Aunque no faltan pinceladas de humor («Hala, vete a la cama a soñar con camiones», se quita de encima Bittori al Txato, empresario transportista) y de vomitivo humor nigérrimo (el miembro de un comando consuela así a un compañero que se lamenta ante un hipotético próximo fin del terrorismo que los dejaría fuera de acciones: «Hombre, no seas pesimista. Yo creo que esto durará unos años»), no es ese el tono. El tono es el del padre Serapio a Miren: «Quítate las dudas y los remordimientos de la cabeza. Esta lucha nuestra, la mía en mi parroquia, la tuya en tu casa, sirviendo a tu familia, y la de Joxe Mari dondequiera que esté, es la lucha justa de un pueblo en su legítima aspiración a decidir su destino (), es un sacrificio colectivo». El muy desengañado de Josetxo a Joxian: «Cogieron a mi hijo y montaron con él un numerito patriótico (). Les calientan la cabeza, les dan un arma y, hala, a matar (). Les meten ideas y, como son jóvenes, caen en la trampa. Luego se creen unos héroes porque llevan pistola. Y no se dan cuenta de que, a cambio de nada, porque al final no hay más premio que la cárcel o la tumba, han dejado el trabajo, la familia, los amigos. Lo han dejado todo para hacer lo que les mandan cuatro aprovechados. Y para romperles la vida a otras personas, dejando viudas y huérfanos por todas las esquinas» (339-340). El tono del Txato: «Soy más vasco que todos ellos juntos. Y lo saben. Hasta los cinco años yo no hablaba ni jota de castellano. A mi padre, que en paz descanse, una ráfaga de ametralladora le destrozó la pierna mientras defendía a Euskadi en el frente de Elgueta (). Y lo tuvieron tres años en la cárcel, que si no lo fusilaron fue de milagro» (416). El tono del etarra preso que ve desmoronarse su mundo de muerte y nada: «Un hombre puede ser un barco con el casco de acero. Luego pasan los años y se forman grietas. Por ellas entra el agua de la nostalgia, contaminada de soledad, y el agua de la conciencia de haberse equivocado y la de no poder poner remedio al error, y esa agua que corroe tanto, la del arrepentimiento que se siente y no se dice por miedo, por vergüenza, por no quedar mal con los compañeros. Y así el hombre, ya barco agrietado, se irá a pique en cualquier momento» (455).

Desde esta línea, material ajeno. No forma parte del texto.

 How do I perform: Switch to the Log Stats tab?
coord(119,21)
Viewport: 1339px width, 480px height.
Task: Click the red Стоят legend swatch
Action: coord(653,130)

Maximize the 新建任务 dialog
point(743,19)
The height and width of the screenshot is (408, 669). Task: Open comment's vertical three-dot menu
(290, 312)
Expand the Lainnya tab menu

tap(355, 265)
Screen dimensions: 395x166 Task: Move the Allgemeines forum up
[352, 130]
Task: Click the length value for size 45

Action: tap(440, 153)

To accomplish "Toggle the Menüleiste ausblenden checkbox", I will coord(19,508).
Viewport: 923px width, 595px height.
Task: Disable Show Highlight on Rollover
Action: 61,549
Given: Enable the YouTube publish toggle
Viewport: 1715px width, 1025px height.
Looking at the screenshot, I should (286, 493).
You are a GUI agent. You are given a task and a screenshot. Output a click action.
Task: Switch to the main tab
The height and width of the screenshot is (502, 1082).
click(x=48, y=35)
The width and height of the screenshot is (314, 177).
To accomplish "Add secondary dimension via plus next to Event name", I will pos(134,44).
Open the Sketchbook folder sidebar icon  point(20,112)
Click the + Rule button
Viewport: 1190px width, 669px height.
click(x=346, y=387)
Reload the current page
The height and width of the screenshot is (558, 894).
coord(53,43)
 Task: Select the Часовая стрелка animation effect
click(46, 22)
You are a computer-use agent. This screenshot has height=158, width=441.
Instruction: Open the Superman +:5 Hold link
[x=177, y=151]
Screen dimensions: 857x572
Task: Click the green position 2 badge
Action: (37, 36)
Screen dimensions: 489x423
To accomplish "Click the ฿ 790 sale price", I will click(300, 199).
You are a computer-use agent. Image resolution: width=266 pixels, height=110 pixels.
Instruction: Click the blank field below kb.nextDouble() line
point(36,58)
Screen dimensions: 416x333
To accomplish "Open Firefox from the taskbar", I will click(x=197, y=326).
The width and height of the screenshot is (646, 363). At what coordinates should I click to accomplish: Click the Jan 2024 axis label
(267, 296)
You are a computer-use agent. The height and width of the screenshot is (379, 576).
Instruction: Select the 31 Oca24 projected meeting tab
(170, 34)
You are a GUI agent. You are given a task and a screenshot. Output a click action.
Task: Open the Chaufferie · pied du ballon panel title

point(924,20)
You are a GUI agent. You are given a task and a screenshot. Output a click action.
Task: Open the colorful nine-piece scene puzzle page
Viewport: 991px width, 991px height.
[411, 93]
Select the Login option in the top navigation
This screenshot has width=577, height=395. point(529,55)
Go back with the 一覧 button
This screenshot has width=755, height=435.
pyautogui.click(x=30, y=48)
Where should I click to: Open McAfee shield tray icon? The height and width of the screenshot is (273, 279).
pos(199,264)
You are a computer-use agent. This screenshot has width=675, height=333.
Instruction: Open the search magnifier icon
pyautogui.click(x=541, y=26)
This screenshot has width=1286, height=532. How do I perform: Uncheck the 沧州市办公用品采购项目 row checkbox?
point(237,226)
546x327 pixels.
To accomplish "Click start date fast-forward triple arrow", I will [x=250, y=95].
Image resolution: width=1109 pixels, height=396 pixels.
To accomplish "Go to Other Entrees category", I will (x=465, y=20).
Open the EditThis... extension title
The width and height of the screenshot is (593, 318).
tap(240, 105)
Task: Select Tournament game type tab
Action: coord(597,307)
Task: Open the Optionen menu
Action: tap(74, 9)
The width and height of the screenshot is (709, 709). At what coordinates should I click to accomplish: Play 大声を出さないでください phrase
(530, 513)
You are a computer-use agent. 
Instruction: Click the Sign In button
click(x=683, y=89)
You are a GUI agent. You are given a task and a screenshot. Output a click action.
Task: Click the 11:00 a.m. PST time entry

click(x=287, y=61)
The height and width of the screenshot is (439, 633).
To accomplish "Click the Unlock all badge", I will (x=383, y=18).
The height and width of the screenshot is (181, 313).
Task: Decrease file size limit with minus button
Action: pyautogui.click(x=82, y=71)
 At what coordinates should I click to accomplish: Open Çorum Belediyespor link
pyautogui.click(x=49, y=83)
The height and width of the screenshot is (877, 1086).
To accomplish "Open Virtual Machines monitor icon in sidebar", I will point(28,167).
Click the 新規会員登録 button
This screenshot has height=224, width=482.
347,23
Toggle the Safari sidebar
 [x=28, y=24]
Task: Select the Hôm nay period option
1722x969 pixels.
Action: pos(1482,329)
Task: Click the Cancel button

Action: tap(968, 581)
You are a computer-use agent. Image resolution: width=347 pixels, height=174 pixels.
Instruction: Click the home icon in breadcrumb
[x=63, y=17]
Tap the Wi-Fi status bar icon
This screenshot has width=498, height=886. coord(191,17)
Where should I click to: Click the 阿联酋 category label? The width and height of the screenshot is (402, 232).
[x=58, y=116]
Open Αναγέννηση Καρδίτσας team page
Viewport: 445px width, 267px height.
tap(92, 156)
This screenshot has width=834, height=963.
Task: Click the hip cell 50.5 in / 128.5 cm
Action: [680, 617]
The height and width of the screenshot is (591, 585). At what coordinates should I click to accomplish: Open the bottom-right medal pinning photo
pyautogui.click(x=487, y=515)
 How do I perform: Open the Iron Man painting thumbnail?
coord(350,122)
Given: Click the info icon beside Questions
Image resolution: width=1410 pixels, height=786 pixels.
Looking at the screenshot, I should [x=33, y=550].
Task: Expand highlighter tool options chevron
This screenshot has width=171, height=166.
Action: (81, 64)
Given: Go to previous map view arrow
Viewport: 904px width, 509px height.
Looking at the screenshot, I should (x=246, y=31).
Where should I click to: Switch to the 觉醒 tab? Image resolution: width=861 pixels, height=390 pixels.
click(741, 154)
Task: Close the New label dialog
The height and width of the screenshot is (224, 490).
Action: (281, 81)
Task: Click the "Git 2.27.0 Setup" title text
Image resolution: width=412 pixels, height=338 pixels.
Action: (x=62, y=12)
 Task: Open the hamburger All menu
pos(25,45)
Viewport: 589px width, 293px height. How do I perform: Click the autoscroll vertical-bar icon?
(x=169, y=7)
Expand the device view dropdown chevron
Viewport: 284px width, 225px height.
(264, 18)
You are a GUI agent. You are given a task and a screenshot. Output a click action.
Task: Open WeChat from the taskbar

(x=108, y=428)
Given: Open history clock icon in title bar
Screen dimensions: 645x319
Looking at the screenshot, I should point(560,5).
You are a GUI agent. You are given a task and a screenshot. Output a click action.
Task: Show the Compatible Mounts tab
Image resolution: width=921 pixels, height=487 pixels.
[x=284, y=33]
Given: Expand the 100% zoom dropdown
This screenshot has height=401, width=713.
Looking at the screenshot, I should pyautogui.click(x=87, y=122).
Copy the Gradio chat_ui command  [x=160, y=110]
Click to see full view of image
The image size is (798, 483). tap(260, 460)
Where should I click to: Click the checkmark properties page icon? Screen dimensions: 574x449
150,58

Patria es un novelón valiente, redondo y dueño de tanta verdad literaria que hará muy difícil que ETA venza en la batalla de la literatura, del relato sobre lo que fue su historia. Y los libros de Historia no contarán de modo tan descarnado que la construcción de una patria trae muerte y sobre ella no vence nadie. Eso solo puede hacerlo la literatura.